Analysis of variance with false discovery rate control identified 1,853 genes with significant changes in expression level (p-value < 0.01, q-value < 0.26, and fold change (FC) > 2) during infection as compared to un-inoculated control pigs. Down-regulation of translation-related genes at 8 hpi and 24 hpi implied that S. Choleraesuis repressed host protein translation. Genes involved in the Th1, innate immune/inflammation response and apoptosis pathways were induced significantly. However, antigen presentation/dendritic cell (DC) function pathways were not affected significantly during infection. A strong NFkappaB-dependent response was observed, as 58 known NFkappaB target genes were induced at 8, 24 and/or 48 hpi. Quantitative-PCR analyses confirmed the microarray data for 21 of 22 genes tested. Based on expression patterns, these target genes can be classified as an "Early" group (induced at either 8 or 24 hpi) and a "Late" group (induced only at 48 hpi). Cytokine activity or chemokine activity were enriched within the Early group genes GO annotations, while the Late group was predominantly composed of signal transduction and cell metabolism annotated genes. Regulatory motif analysis of the human orthologous promoters for both Early and Late genes revealed that 241 gene promoters were predicted to contain NFkappaB binding sites, and that of these, 51 Early and 145 Late genes were previously not known to be NFkappaB targets.

CONCLUSION

Our study provides novel genome-wide transcriptional profiling data on the porcine response to S. Choleraesuis and expands the understanding of NFkappaB signaling in response to Salmonella infection. Comparison of the magnitude and timing of porcine MLN transcriptional response to different Salmonella serovars, S. Choleraesuis and S. Typhimurium, clearly showed a larger but later transcriptional response to S. Choleraesuis. Both microarray and QPCR data provided evidence of a strong NFkappaB-dependent host transcriptional response during S. Choleraesuis infection. Our data indicate that a lack of strong DC-mediated antigen presentation in the MLN may cause S. Choleraesuis infected pigs to develop a systemic infection, and our analysis predicts nearly 200 novel NFkappaB target genes which may be applicable across mammalian species.

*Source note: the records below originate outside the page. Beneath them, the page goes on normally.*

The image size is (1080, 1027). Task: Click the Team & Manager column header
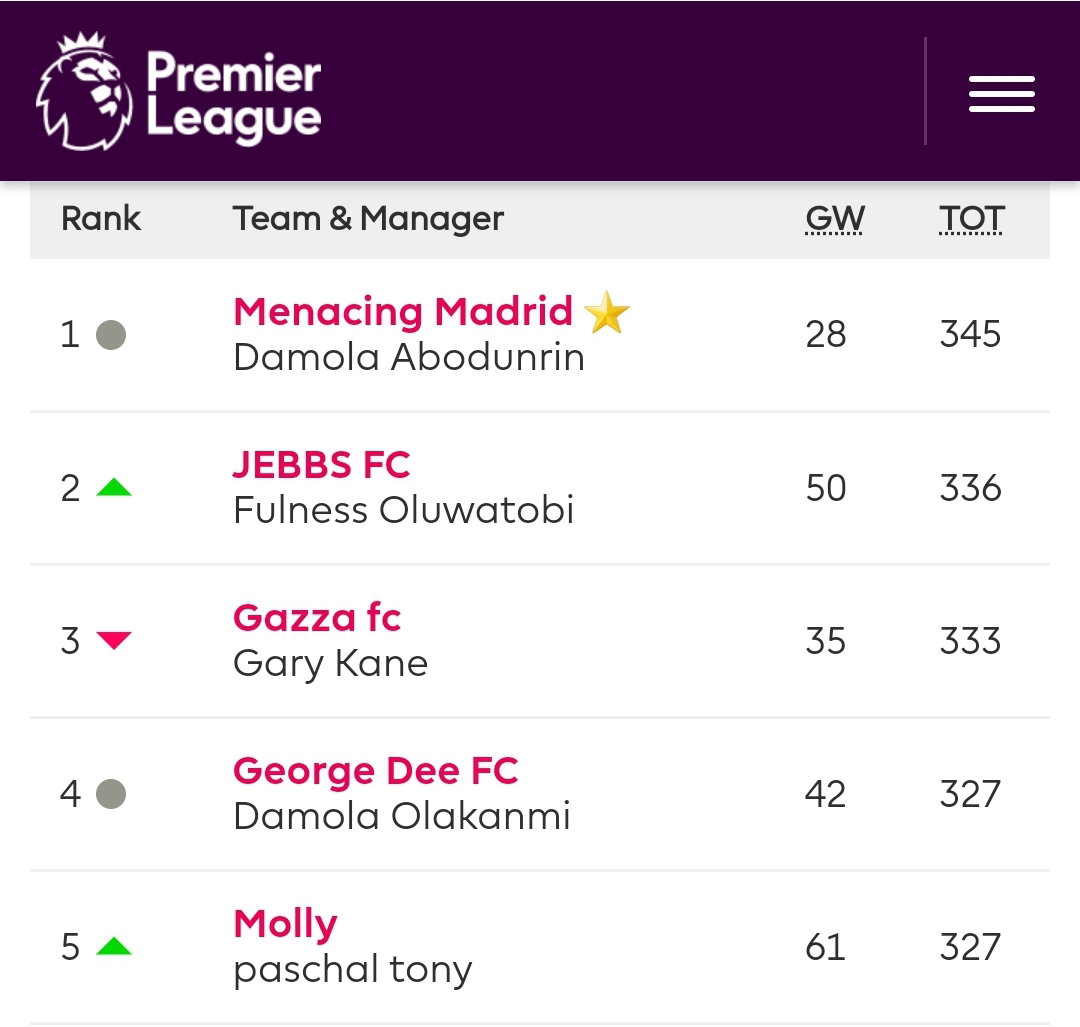368,219
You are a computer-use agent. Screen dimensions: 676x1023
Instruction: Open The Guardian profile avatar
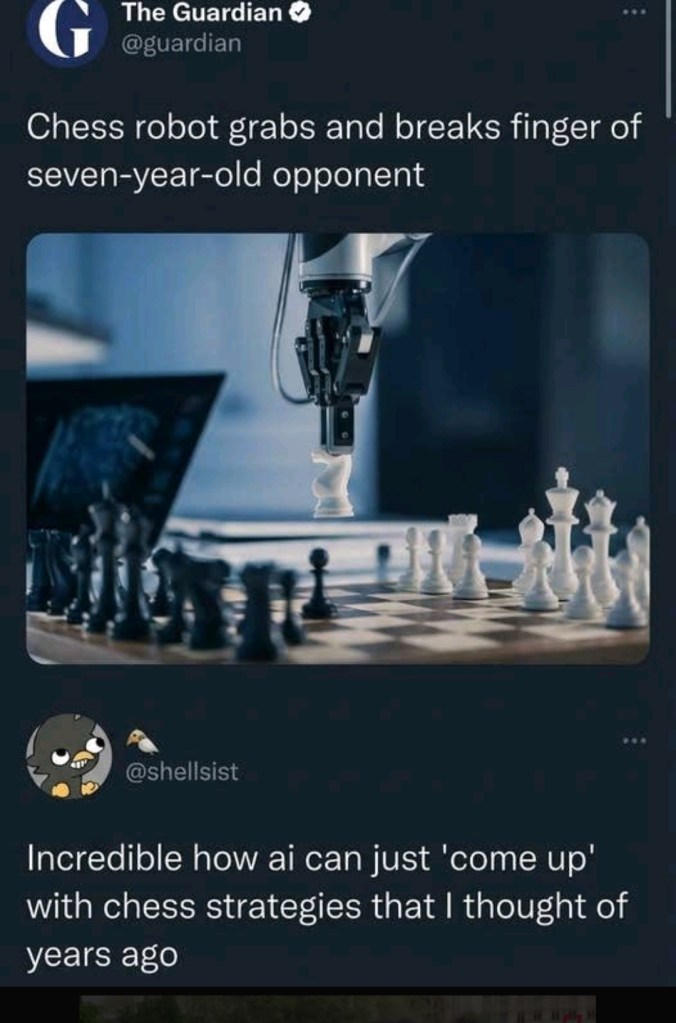pyautogui.click(x=67, y=31)
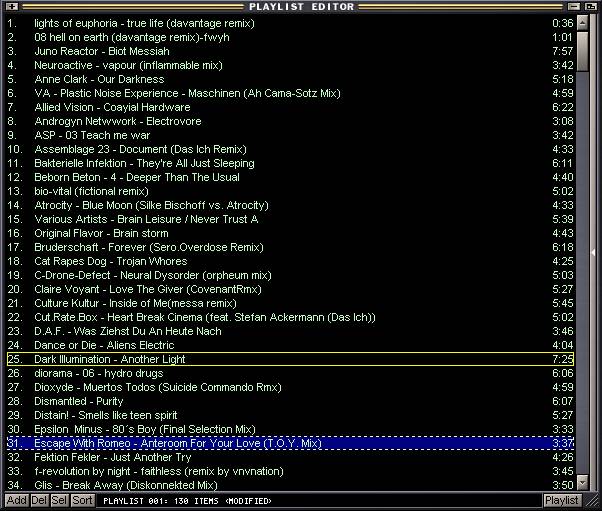Image resolution: width=602 pixels, height=511 pixels.
Task: Select Anne Clark - Our Darkness
Action: (99, 79)
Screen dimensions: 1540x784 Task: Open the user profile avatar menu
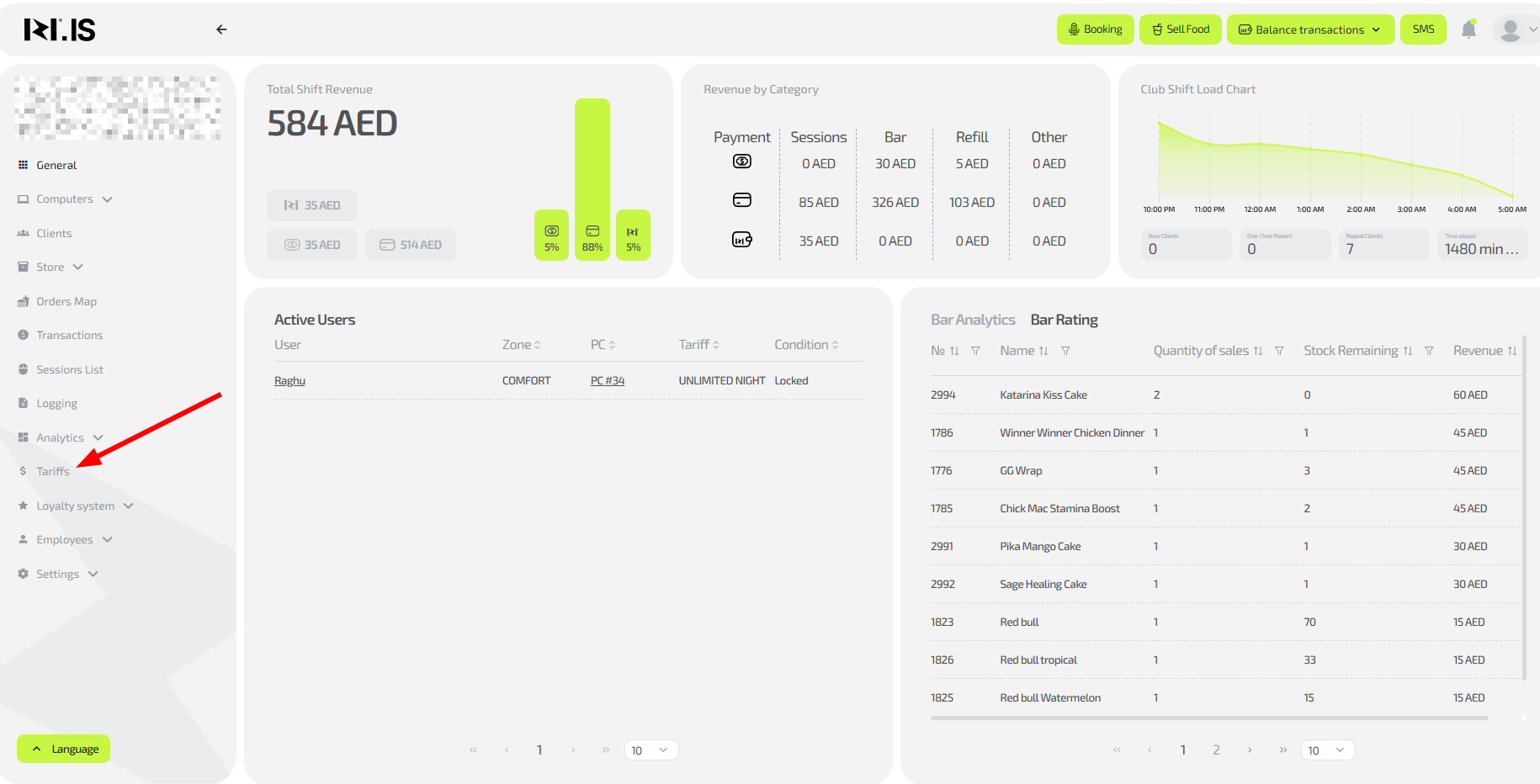tap(1511, 30)
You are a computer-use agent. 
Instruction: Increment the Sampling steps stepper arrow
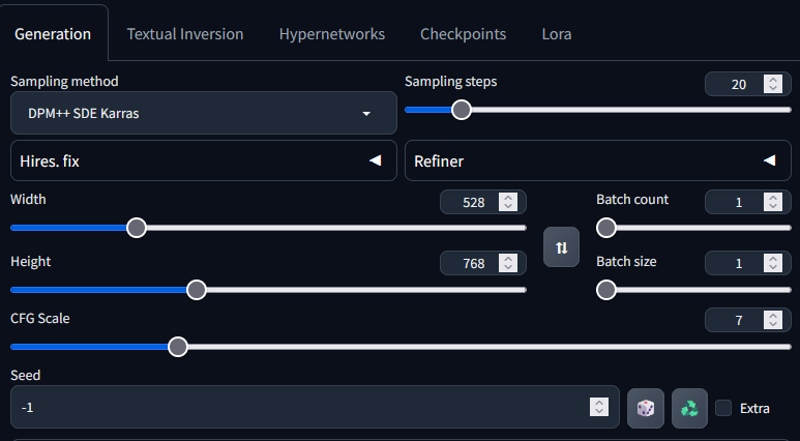point(773,80)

Global transcriptional response of porcine mesenteric lymph nodes to Salmonella enterica serovar Typhimurium

To elucidate the host transcriptional response to Salmonella enterica serovar Typhimurium, Affymetrix porcine GeneChip analysis of pig mesenteric lymph nodes was used to identify 848 genes showing differential expression across different times after inoculation or when compared to non-inoculated controls. Annotation analyses showed that a high proportion of these differentially expressed (DE) genes are involved in immune and inflammatory responses. T helper 1, innate/inflammatory, and antigen-processing pathways were induced at 24 h post-inoculation (hpi) and/or 48 hpi, while apoptosis and antigen presentation/dendritic cell function pathways were downregulated at 8 hpi. Cluster analyses revealed that most DE genes annotated as NFkappaB targets were grouped into a specific induced subcluster, while many translation-related DE genes were found in a repressed subcluster. Quantitative polymerase chain reaction analyses confirmed the Affymetrix results, revealing transcriptional induction of NFkappaB target genes at 24 hpi and suppression of the NFkappaB pathway from 24 to 48 hpi. We propose that such NFkappaB suppression in antigen-presenting cells may be the mechanism by which S. Typhimurium eludes a strong inflammatory response to establish a carrier status in pigs.